Remarkably, Ladahkis only work, really work, for four months of the year [the short Himalayan growing season]. In the eight winter months, they must cook, feed the animals, and carry water, but work is minimal. Most of the winter is spent at festivals and parties. Even during summer, hardly a week passes without a major festival or celebration of one sort or another, while in winter the celebration is almost nonstop.
Helena Norberg-Hodge, Ancient Futures, p35-36.

The Shoshone require the same average 2000 calories of food energy per day as do any other humans. However they expended on average only two hours per day to acquire it. Toronto University's Professor Richard Lee found that a similarly structured tribal group, !Kung of the Kalahari Desert in Africa, spent less than 15 hours a week (about 2 hours a day) attending to gathering food and other necessities of life. The rest of the time, he said, they played, told stories, and made music. John Yellen of the National Science Foundation found the same to be true of the Hottentots.
Thom Hartmann, The Last Hours of Ancient Sunlight, p160 (of the original edition).

Some anthropologists believe the hunter-gatherer lifestyle was mankind's apotheosis—the original affluent society free of worries and wants. As testimony they point to the Kung Bushmen, modern-day foragers who thrive in Botswana's harshest desert. The Kung expend only 12-19 hours a week in search of food, and they suffer less during droughts than their farmer neighbours, for the desert is rich in untapped foods.
Tim Low, Wild Herbs of Australia and New Zealand, p4.

There was another, really good quote, that I can't remember the source from, so I can't quote it properly. It was about the Native American "Indians", pointing out how different the land was before white settlement, and how so many more resources were available. Aboriginal people are generally masters of resource management, having learned over many hundreds, or thousands, of years how to tailor their activities to the most efficient possible lifestyle.

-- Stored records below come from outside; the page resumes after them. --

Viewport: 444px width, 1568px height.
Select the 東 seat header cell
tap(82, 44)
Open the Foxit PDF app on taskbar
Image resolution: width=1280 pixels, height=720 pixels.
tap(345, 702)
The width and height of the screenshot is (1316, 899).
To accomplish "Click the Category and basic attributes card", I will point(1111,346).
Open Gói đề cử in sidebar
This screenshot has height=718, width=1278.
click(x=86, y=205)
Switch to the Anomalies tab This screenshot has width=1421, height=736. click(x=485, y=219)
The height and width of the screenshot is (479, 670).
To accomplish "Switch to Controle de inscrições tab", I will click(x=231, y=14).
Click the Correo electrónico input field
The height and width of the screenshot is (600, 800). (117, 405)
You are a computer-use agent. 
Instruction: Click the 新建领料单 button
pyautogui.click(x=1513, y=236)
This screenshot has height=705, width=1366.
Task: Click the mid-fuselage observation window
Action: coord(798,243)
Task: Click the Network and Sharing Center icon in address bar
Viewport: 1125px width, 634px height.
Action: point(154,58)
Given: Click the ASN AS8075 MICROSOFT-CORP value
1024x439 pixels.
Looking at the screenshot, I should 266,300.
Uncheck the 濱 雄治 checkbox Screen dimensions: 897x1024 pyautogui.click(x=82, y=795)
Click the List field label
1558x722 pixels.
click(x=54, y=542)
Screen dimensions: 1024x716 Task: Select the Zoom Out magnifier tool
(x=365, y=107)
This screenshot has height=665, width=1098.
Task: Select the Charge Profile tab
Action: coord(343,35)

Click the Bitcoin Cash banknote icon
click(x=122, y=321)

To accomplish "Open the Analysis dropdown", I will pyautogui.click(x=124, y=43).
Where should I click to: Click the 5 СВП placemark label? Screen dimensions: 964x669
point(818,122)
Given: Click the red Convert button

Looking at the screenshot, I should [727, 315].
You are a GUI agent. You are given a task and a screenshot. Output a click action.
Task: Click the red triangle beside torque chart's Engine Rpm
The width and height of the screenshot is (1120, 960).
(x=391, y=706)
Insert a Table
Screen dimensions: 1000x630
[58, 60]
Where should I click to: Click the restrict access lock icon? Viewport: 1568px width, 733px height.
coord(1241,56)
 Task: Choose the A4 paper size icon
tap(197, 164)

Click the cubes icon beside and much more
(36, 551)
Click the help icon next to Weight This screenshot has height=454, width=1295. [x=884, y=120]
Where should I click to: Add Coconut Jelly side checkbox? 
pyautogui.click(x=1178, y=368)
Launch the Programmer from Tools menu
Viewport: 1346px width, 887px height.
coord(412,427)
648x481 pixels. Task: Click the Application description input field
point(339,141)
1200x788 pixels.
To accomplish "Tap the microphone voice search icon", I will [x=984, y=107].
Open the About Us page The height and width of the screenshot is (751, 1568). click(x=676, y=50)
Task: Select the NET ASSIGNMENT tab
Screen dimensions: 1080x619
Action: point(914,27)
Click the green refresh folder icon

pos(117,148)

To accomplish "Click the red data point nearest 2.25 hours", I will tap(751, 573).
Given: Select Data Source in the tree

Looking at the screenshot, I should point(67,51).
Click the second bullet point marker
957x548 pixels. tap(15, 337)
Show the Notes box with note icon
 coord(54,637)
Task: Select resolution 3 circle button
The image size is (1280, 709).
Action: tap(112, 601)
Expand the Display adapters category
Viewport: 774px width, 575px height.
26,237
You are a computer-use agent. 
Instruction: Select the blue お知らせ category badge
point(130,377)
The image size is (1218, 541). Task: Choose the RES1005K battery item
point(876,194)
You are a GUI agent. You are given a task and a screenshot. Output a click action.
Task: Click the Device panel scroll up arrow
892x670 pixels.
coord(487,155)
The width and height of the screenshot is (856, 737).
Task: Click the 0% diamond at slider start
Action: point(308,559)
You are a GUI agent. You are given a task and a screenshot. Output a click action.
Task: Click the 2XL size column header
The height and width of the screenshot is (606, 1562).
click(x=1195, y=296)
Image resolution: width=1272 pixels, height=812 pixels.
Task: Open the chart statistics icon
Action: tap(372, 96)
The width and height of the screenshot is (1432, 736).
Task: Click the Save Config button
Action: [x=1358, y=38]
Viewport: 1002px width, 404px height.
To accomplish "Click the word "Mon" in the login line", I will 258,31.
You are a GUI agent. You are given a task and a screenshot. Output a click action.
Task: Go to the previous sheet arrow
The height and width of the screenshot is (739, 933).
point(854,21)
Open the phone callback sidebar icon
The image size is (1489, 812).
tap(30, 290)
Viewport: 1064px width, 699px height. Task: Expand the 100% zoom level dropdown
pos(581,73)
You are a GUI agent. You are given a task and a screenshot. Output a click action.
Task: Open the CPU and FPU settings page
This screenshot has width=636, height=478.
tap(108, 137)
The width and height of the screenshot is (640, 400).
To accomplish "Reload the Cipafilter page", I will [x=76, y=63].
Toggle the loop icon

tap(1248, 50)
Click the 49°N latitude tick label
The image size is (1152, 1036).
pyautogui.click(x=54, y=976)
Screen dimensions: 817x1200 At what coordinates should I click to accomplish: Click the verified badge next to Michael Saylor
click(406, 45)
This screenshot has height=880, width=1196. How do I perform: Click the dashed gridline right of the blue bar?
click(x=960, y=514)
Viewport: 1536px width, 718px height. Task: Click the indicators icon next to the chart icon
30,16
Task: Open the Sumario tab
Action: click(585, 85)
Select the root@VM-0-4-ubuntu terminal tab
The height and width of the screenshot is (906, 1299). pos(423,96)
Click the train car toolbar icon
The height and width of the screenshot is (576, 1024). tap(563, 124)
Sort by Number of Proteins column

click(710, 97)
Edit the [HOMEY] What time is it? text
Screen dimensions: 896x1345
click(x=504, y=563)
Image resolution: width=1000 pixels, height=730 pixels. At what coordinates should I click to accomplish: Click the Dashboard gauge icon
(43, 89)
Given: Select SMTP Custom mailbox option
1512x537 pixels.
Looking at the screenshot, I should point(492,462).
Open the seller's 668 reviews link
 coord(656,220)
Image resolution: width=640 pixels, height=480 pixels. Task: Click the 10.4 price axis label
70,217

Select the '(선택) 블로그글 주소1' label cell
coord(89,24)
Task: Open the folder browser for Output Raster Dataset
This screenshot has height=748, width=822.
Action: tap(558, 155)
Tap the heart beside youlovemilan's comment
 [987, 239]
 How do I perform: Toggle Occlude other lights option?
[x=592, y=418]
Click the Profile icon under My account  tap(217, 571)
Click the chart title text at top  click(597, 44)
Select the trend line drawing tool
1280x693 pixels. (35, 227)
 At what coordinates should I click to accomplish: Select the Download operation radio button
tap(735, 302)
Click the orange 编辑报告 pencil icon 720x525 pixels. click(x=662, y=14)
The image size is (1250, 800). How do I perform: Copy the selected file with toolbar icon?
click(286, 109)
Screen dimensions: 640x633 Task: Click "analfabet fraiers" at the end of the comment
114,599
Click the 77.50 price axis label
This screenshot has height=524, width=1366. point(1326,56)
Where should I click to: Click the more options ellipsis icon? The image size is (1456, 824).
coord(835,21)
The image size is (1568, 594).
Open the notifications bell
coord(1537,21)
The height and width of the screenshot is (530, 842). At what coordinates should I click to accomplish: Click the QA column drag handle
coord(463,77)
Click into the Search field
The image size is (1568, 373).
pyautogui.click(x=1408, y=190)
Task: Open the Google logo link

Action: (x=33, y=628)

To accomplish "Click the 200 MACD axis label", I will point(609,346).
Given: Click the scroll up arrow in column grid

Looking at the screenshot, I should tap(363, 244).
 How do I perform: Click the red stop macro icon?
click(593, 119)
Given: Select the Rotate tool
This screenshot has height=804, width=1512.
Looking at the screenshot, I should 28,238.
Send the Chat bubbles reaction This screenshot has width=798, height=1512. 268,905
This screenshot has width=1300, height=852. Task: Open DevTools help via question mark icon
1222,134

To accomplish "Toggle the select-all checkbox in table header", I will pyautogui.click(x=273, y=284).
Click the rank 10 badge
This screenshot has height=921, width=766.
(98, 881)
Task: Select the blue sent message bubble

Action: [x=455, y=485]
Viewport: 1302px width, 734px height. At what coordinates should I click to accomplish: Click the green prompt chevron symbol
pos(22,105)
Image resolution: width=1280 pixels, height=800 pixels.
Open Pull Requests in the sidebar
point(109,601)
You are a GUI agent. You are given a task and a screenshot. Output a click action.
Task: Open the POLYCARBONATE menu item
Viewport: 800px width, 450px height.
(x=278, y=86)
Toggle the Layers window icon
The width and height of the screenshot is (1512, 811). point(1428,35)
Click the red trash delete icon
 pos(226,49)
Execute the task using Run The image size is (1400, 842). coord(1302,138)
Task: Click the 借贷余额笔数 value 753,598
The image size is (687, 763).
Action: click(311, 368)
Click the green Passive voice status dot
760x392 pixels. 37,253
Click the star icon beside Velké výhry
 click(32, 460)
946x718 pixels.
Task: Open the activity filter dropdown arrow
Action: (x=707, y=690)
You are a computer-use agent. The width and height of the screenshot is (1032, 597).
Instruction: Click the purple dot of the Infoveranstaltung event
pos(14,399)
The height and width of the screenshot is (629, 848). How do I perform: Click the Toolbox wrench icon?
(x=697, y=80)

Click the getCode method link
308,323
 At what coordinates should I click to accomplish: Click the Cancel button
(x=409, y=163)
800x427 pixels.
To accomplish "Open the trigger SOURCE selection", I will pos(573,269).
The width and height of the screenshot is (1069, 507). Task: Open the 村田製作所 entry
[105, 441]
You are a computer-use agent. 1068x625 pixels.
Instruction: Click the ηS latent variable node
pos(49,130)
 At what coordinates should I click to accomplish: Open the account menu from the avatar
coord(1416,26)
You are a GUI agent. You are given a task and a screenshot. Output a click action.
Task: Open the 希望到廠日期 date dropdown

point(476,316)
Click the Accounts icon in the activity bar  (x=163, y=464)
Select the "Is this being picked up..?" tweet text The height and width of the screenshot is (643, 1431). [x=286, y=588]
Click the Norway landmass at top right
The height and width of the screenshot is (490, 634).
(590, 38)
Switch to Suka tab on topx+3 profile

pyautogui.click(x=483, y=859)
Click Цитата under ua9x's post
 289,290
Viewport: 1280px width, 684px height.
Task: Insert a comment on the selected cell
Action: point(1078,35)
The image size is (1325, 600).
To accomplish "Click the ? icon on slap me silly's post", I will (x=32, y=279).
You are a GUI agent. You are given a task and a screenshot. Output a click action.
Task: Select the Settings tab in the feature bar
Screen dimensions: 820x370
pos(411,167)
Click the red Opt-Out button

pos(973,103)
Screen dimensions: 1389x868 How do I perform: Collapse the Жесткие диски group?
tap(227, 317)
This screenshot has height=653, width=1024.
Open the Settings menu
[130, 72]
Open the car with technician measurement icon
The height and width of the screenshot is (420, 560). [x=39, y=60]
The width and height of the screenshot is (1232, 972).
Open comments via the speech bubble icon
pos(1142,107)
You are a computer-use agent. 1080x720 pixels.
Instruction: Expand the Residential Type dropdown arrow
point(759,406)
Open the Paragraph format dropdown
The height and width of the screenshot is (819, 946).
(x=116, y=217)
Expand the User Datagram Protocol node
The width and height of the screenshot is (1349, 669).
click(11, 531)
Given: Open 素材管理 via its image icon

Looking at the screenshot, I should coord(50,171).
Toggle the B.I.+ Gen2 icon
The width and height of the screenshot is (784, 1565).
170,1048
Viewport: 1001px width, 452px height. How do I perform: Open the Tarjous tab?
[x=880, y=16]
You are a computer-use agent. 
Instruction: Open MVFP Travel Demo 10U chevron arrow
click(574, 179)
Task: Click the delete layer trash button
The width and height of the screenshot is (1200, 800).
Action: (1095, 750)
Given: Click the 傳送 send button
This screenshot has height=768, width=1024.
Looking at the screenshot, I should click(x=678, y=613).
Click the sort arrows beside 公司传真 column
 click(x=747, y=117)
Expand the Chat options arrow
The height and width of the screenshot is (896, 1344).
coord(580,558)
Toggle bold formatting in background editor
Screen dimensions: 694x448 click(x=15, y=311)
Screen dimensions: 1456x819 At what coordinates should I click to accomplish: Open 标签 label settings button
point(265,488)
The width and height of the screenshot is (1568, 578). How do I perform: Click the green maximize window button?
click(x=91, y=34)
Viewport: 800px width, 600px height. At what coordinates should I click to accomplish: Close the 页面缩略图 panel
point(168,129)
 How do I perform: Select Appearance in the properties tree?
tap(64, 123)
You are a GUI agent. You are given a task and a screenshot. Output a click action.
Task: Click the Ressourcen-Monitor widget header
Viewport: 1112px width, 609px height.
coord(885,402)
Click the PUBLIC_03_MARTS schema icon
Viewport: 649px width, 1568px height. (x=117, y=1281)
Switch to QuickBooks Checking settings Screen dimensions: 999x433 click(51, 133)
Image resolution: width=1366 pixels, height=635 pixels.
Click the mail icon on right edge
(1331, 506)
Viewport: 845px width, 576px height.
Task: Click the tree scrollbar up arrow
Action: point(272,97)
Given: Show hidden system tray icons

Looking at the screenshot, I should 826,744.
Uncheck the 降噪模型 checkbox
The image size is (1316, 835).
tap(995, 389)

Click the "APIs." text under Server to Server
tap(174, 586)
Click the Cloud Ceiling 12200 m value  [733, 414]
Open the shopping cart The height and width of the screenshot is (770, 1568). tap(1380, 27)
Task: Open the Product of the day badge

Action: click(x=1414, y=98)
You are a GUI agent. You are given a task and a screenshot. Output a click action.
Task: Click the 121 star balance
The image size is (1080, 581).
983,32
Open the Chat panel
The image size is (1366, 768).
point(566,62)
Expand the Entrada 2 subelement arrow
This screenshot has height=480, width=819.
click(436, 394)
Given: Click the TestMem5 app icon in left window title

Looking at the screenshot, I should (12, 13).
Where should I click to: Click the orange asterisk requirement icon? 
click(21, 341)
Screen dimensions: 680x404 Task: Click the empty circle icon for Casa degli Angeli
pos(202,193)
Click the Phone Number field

Modern people see the land as it is now, despoiled and relatively barren, and wonder how people could have lived with such meagre resources available. People do not realise how different the land was. The quote described how there once used to be flocks of pidgeons so numerous that the whole sky would turn dark, as in an eclipse of the sun. There were so many fish in the rivers that at times the whole river would be a single shimmering liquid mass of silver. And so many buffalo on the plains as to make the entire grassland look black stretching all the way to the far horizon.

Murnong tubers were favourite staple foods of Victorian Aborigines, gathered by the basketful from meadows and woods. According to one early report (E.M. Curr, 1886) the tubers “were so abundant and so easily procured, that one might have collected in an hour, with a pointed stick, as many as would have served a family for the day”.
Tim Low, Wild Food Plants of Australia, p206.

Not only did they have access to far more resources than they used, but their way of life was—completely unlike our own—designed from the ground up (literally) to not only conserve, but to actively increase the availability of those resources.

Thus in the lapse of only two hours, having walked leisurely about a couple of miles, I saw them collect opossums, kangaroo-rats, a bandicoot, grubs, ant's eggs, and honey, without much trouble and exertion; and, they not only excited my surprise by their activity, but afforded me great amusement, by the droll and humorous way they have when engaged in any employment.
From the Journals of William Govett, 1836-1837, about Australian Aborigines in the Blue Mountains, as quoted in "Blue Mountains Dreaming", ed. by Eugene Stockton, p92.

That is how they lived in the Garden of Eden, when people lived close to God and to the Earth. We have a word for it in our language: "Paradise".